The most modern method of loading and unloading a revolver is by means of the swing-out cylinder. The first swing-out cylinder revolver was patented in France and Britain at the end of December in 1858 by Devisme. The cylinder is mounted on a pivot that is parallel to the chambers, and the cylinder swings out and down (to the left in most cases). An extractor is fitted, operated by a rod projecting from the front of the cylinder assembly. When pressed, it will push all fired rounds free simultaneously (as in top-break models, the travel is designed to not completely extract longer, unfired rounds). The cylinder may then be loaded (individually or with the use of a speedloader), closed, and latched in place.

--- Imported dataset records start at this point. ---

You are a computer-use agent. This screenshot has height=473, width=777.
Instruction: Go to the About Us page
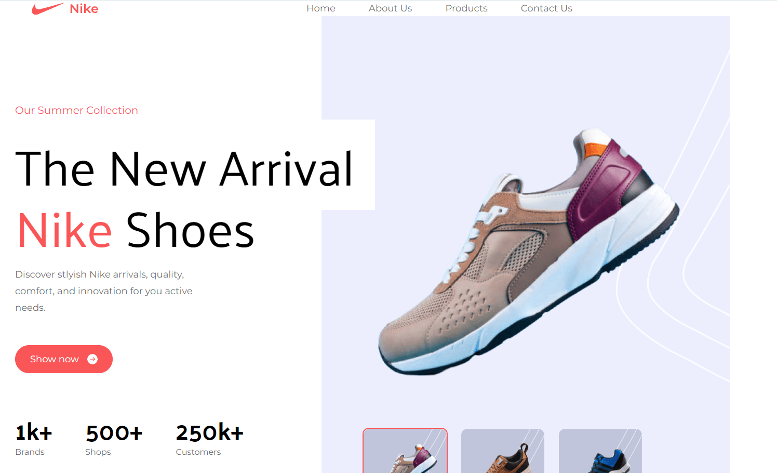point(390,8)
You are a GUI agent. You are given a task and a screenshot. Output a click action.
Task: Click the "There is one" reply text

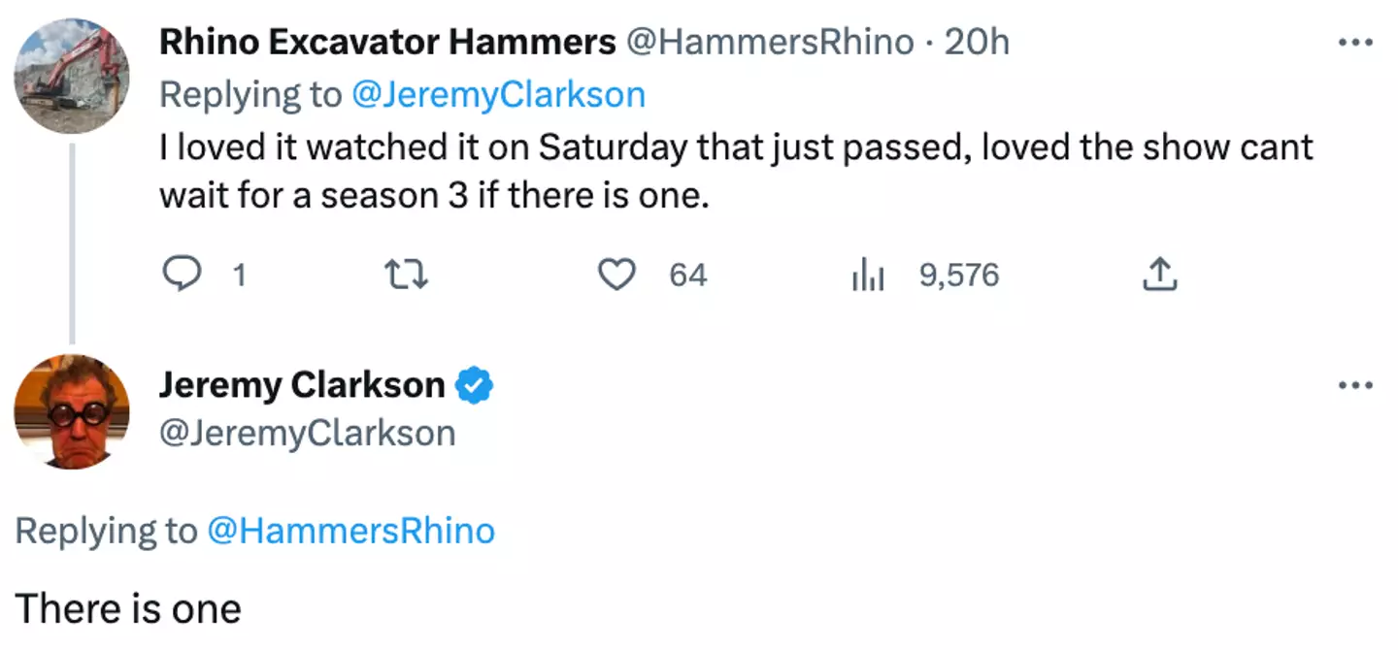coord(128,609)
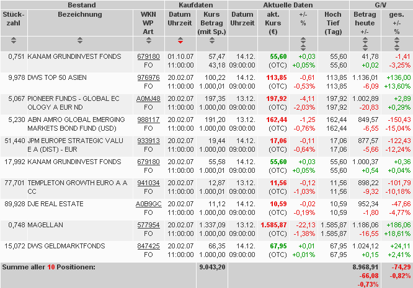
Task: Sort by ges. +/- % column arrows
Action: (397, 44)
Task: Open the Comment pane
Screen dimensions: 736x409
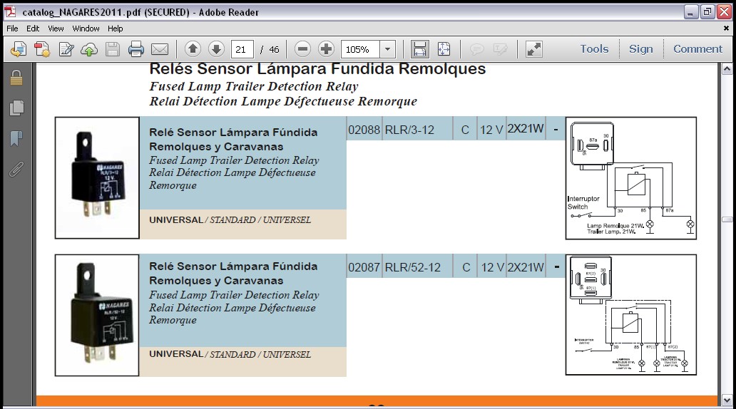Action: [697, 49]
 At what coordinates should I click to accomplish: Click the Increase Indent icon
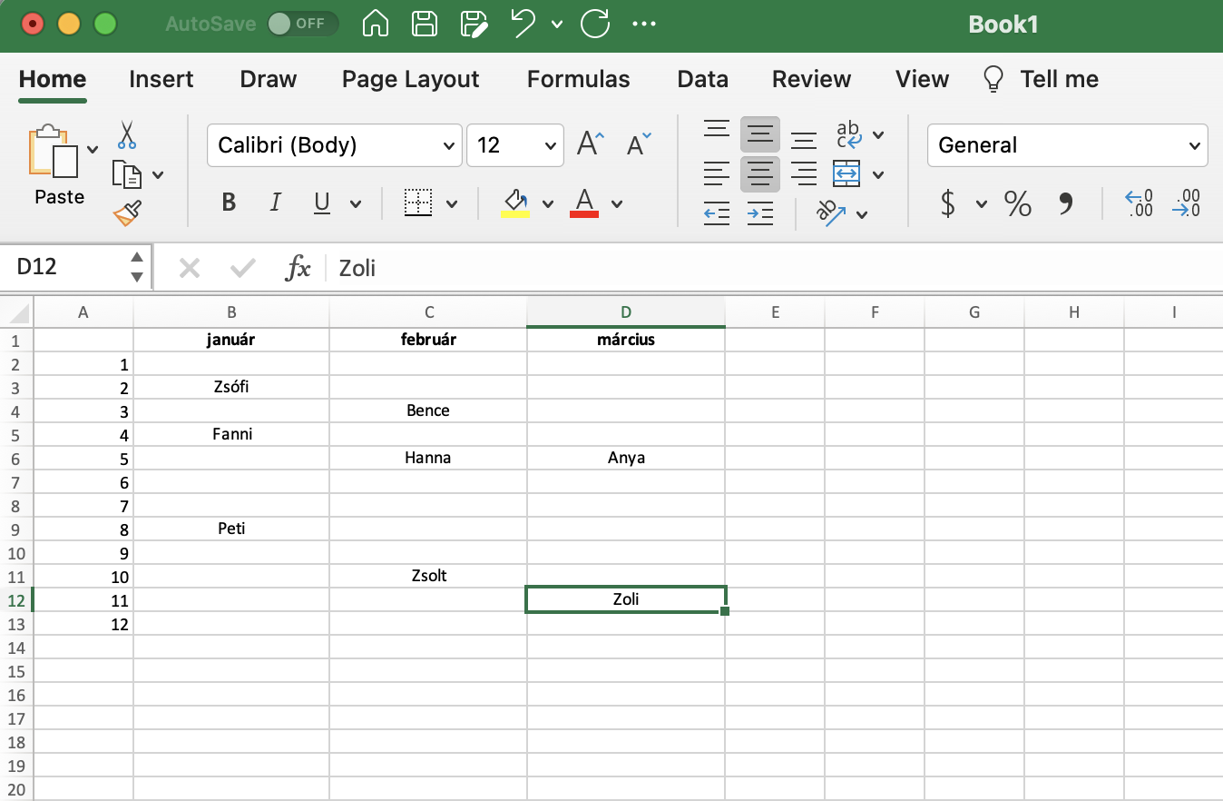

The pivoting part that supports the cylinder is called the crane; it is the weak point of swing-out cylinder designs. Using the method often portrayed in movies and television of flipping the cylinder open and closed with a flick of the wrist can actually cause the crane to bend over time, throwing the cylinder out of alignment with the barrel. Lack of alignment between chamber and barrel is dangerous, as it can impede the bullet's transition from chamber to barrel. This causes higher pressures in the chamber, bullet damage, and the potential for an explosion if the bullet becomes stuck.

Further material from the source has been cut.